[Top][All Lists]
[Date Prev][Date Next][Thread Prev][Thread Next][Date Index][Thread Index]
Re: eight-bit char handling in emacs-unicode
From: |
Kenichi Handa |
Subject: |
Re: eight-bit char handling in emacs-unicode |
Date: |
Fri, 21 Nov 2003 09:41:47 +0900 (JST) |
User-agent: |
SEMI/1.14.3 (Ushinoya) FLIM/1.14.2 (Yagi-Nishiguchi) APEL/10.2 Emacs/21.3 (sparc-sun-solaris2.6) MULE/5.0 (SAKAKI) |
In article <jwvptfp139w.fsf-monnier+emacs/address@hidden>, Stefan Monnier
<address@hidden> writes:
>> I see. Apart from the design itself, I agree that it's difficult to
>> introduce a new type. But, when I discussed with Richard about the
>> Character type object a few year ago, he was not that negative provided
>> that it gives sure improvement.
> Sounds about right to me: we have one free tag that we could use for chars
Yes, and as that is the last free tag, I still hesitate to
consume it for the Character object.
>> Then, we can't use make-string-unibyte for the current case
>> because, in emacs-unicode, (concat '(?a 192)) returns a
>> multibyte string whose second element is A-grave, not an
>> eight-bit-char. Am I missing something?

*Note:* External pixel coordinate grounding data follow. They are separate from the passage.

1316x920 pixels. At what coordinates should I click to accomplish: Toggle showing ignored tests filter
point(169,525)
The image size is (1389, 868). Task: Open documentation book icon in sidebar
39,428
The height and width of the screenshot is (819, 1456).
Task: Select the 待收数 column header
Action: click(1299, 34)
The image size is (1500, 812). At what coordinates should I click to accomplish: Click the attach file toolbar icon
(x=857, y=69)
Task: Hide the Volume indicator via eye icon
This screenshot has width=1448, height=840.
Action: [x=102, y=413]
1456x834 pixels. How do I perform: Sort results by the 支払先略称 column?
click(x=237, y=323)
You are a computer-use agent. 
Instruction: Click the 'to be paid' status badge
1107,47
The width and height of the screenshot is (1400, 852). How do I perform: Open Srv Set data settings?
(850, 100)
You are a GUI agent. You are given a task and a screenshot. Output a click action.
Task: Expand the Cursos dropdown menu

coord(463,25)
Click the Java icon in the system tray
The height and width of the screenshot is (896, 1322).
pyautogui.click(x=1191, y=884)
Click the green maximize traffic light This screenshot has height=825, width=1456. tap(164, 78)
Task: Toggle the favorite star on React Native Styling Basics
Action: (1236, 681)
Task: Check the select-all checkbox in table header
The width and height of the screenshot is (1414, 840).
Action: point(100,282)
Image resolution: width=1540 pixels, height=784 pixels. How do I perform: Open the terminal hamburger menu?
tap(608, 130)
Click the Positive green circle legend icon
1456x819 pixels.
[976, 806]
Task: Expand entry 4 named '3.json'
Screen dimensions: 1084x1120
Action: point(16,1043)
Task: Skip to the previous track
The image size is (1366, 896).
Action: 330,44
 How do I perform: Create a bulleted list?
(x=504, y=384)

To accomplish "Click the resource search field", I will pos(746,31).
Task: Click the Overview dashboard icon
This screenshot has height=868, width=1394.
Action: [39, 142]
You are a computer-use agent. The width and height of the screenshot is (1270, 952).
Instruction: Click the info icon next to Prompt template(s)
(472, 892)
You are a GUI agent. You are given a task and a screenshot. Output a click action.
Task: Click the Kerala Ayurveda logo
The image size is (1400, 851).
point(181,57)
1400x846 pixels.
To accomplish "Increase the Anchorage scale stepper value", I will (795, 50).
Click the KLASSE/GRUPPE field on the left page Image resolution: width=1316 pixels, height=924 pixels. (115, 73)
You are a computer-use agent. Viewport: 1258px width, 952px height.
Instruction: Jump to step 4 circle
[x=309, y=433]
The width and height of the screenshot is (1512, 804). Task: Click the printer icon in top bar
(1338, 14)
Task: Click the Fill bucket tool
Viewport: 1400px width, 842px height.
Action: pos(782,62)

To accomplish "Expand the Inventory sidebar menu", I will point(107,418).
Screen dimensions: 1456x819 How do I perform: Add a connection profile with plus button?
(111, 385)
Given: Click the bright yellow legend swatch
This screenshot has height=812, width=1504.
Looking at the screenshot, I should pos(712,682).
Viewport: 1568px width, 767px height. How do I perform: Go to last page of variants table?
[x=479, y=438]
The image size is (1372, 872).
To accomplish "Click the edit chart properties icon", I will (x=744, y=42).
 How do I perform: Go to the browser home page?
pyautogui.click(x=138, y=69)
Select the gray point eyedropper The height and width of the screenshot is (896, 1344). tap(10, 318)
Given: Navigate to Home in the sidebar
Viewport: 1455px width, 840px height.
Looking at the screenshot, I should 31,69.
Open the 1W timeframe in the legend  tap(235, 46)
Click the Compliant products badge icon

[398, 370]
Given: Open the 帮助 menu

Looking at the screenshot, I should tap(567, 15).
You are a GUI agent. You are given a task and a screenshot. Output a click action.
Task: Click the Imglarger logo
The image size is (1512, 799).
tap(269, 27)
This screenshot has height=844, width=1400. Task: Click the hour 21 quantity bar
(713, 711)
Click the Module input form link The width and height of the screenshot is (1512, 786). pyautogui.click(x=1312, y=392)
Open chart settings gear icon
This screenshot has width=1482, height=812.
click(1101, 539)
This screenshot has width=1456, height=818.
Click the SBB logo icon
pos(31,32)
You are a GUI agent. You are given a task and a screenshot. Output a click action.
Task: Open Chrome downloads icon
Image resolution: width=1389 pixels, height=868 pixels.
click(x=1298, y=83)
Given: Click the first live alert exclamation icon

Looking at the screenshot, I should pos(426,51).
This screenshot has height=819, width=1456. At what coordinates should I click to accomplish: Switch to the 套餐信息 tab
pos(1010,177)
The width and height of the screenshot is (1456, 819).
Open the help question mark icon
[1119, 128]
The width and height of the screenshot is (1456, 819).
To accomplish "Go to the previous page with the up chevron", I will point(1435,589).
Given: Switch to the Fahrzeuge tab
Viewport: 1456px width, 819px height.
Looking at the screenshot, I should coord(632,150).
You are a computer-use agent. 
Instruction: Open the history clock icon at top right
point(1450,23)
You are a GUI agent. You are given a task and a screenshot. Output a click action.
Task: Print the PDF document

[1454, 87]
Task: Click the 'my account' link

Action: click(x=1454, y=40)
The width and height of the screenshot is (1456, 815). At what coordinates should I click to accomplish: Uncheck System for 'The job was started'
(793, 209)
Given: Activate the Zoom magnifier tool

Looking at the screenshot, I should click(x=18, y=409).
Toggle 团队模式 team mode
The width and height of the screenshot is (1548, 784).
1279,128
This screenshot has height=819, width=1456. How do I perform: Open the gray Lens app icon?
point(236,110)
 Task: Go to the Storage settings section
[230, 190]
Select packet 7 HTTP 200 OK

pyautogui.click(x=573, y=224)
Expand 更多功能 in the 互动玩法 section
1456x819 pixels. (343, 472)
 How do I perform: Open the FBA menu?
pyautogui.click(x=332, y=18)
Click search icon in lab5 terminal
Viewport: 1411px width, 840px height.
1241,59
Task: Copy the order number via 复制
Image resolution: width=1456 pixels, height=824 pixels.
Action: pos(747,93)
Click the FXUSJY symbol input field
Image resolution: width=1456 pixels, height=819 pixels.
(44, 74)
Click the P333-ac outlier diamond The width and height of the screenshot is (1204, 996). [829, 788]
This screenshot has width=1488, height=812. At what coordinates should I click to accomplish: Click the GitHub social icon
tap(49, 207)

> Well, obviously we need to make it accept this case (i.e. accept both the
> latin-1 192 and the eight-bit-char 192).
Then, I see your intention. But, isn't the semantics of
such a function very weird?
>>> To do what your string-make-unibyte does you should use
>>> `encode-coding-string' where the coding system is passed explicitly.
>> Those are conceptually different things (I remember the
>> similar discussion we had a while ago).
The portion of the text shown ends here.